# Data shown

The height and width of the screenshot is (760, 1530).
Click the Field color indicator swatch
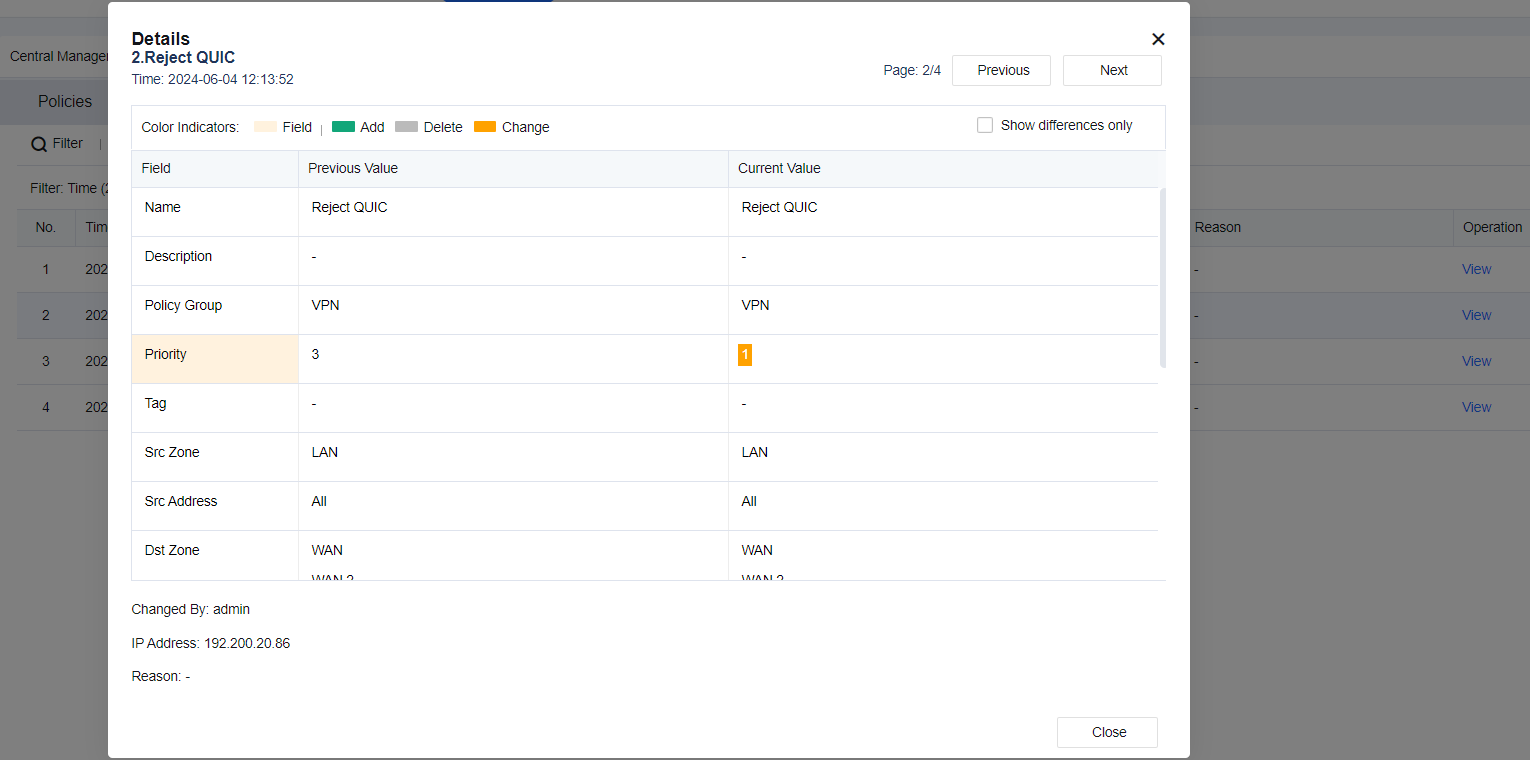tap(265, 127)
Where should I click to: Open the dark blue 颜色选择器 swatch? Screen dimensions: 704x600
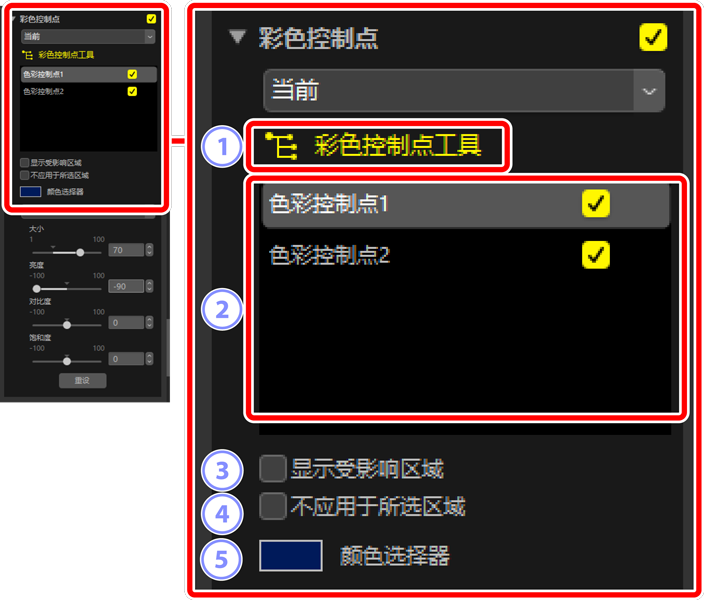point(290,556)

# Directions for this task
In the records above, find the line with "Where should I" and copy from it through the last line exactly, without the pictures.

# Written answer
Where should I click to: Open the dark blue 颜色选择器 swatch? Screen dimensions: 704x600
point(290,556)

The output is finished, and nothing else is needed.